I miss the little girl who I gave birth to. I miss the little girl who was always happy, full of energy, ready to give away hugs and kisses at a moment’s notice. I miss the little girl who never cried, never screamed and had no clue what a temper-tantrum was or how to throw it. I miss the little girl with eyes so bright that they could light up the darkest night and a smile so big that it engulfed you and you couldn’t help but smile back no matter how bad your day was. I miss the little girl who didn’t know constant pain and even when she was sick could handle it like a pro; with a smile. I miss the little girl whose laugh was infectious, danced constantly and sang at the top of her lungs all.day.long. I miss the little girl who played happily in her room for hours on end; entertaining herself beautifully so I could get things done. I miss the little girl who didn’t know the feeling of anxiety and had no clue what obsessive compulsive disorder was and how horribly it can derail your ability to live. I miss the little girl who loved everyone, especially me.

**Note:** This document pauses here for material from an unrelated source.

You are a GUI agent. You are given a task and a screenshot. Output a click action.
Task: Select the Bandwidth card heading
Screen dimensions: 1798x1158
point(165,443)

That little girl is gone right now and my heart aches. It is a heartache that I cannot even begin to put into words. It is like someone is stabbing me in the chest repeatedly with a knife and twisting it each and every time. I have a constant ache, not the kind I have always had since before she was born. That one was tolerable; this one is so much worse. This ache is one of loss. Yes, I know she is still physically here but in a way it is like she isn’t. The little girl that she was prior to March is long gone and from my understanding will be forever. I am grieving so badly to have that little girl back…..yes, she was still sick but not like she is now. If I could just have the little girl back prior to March, sickness and all I WOULD TAKE IT and not complain. The physical sickness, the Down Syndrome, the fevers, the tummy issues are all manageable….this HORRIFIC, UNCONTROLLABLE PANDAS is not! PANDAS stole my little girl and I despise it! I hate PANDAS. I hate what it has done to my sweet, innocent little girl and what it has done to my family. I hate that we can’t go anywhere or do anything. I hate that we don’t laugh anymore. There is no peace, there is no joy and there is no happiness. I hate that we are prisoners in our own home and I hate that life is passing my little girl by with no friends, no exciting adventures and no joy!
I HATE THIS! I HATE THIS! I HATE THIS!
As I prayed over her last night as she was falling asleep, I told God that I knew He had a plan and I trusted Him; but I don’t understand. I begged, pleaded and cried out to Him to heal her as He is the only one who can. I still believe that. I still trust Him and I still know that in His timing He will make all things good! But, I am human and I can’t sit here and tell you that I am enjoying any of this. I can’t sit here and tell you that I count it all joy. I wish I could. I wish I had the spiritual strength like Job did. I wish I could sit here and say “Bring it on,” but in full disclosure and complete honesty…..I cannot say that. I am not strong enough ALONE. It will ONLY be the grace and mercy of my Heavenly Father that we get through this and when we do; HE alone will receive the praise! There will be scars…..they are already there. It has taken a toll on my marriage, my mothering skills, my homemaking skills and my duties as a wife. I cannot lie, I refuse to sit here and let anyone think I am Wonder Woman and have handled this well. I do the best I can, but without Christ…..I would have already given up! Truth!
I look at the pictures that line the walls of my hallway and I cry. I cry out for that little girl in those pictures. I cry out for the life prior to March and I cry out to the ONLY ONE that can give me all of that back…..JESUS!
Jesus, Jesus, Jesus there’s just something about that name. Master, Savior, Jesus like the fragrance after the rain. Kings and kingdoms will all pass away, but there’s something about that name!